### Texte de la page
Il y a des gens qui ont naturellement du goût, mais chez ceux-là même il s’augmente avec l’âge et s’épure. Le jeune homme est pour le bizarre, pour le forcé, pour l’ampoulé. N’allez pas appeler froideur ce que j’appelle goût. Ce goût que j’entends est une lucidité de l’esprit qui sépare à l’instant ce qui est digne d’admiration de ce qui n’est que faux brillant. En un mot, c’est la maturité de l’esprit.

Chez Titien commence cette largeur de faire qui tranche avec la sécheresse de ses devanciers et qui est la perfection de la peinture. Les peintres qui recherchent cette sécheresse primitive toute naturelle dans des écoles qui s’essayent et qui sortent de sources presque barbares sont comme des hommes faits qui, pour se donner un air naïf, imiteraient le parler et les gestes de l’enfance. Cette largeur du Titien, qui est la fin de la peinture, est aussi éloignée de la sécheresse des premiers peintres que de l’abus monstrueux de la touche et de la manière lâche des peintres de la décadence de l’art. L’antique est ainsi.

### Extrait des données
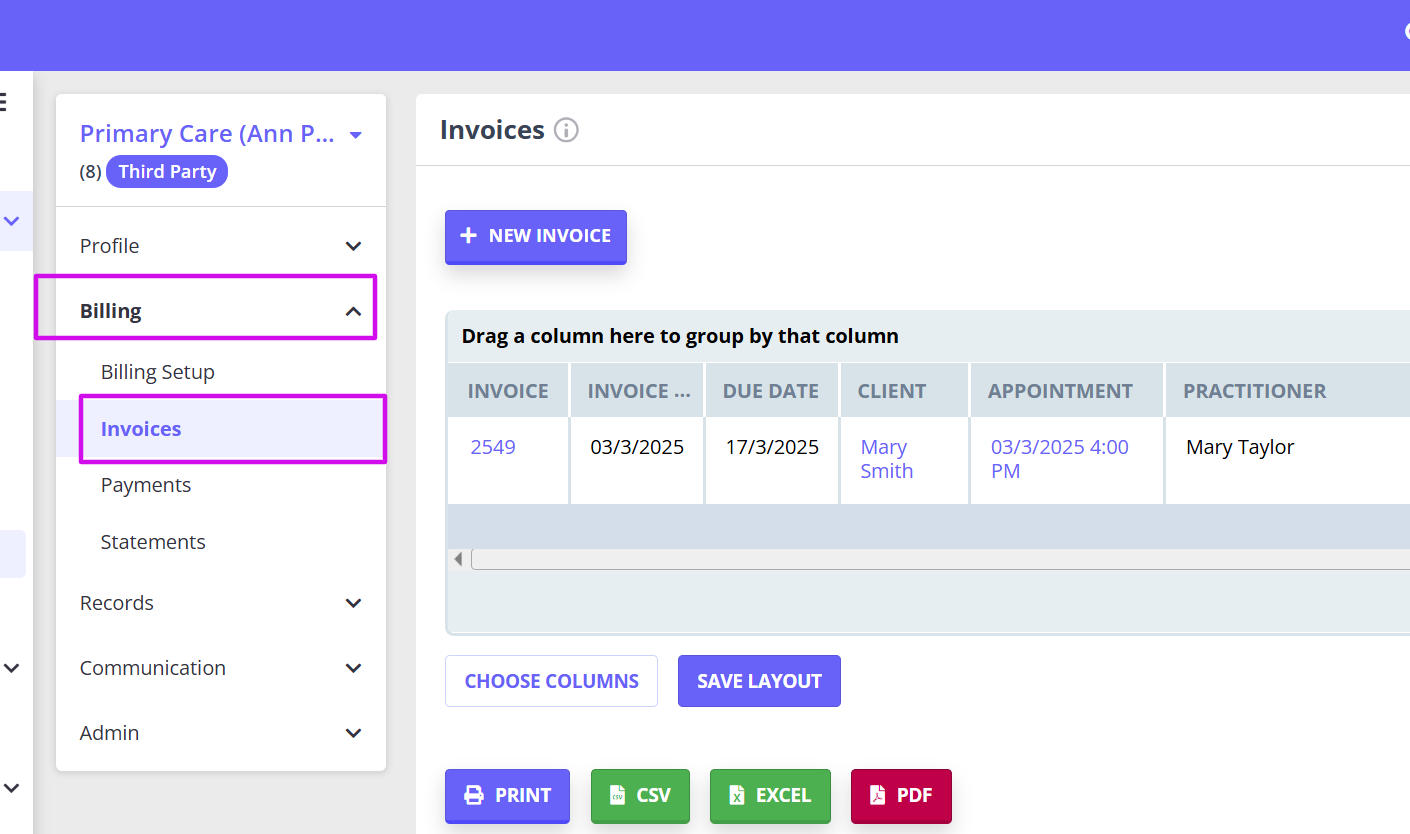Screen dimensions: 1410x834
Task: Click the Third Party badge
Action: [167, 171]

### À faire
[1] D'après le texte de la page, vers quoi le jeune homme penche-t-il ?
[2] Recopiez, dans le texte de la page, le passage qui va de « Chez Titien commence » jusqu'à « L’antique est ainsi. ».

### Corrigé
[1] Vers le bizarre, le forcé et l'ampoulé.

[2]
Chez Titien commence cette largeur de faire qui tranche avec la sécheresse de ses devanciers et qui est la perfection de la peinture. Les peintres qui recherchent cette sécheresse primitive toute naturelle dans des écoles qui s’essayent et qui sortent de sources presque barbares sont comme des hommes faits qui, pour se donner un air naïf, imiteraient le parler et les gestes de l’enfance. Cette largeur du Titien, qui est la fin de la peinture, est aussi éloignée de la sécheresse des premiers peintres que de l’abus monstrueux de la touche et de la manière lâche des peintres de la décadence de l’art. L’antique est ainsi.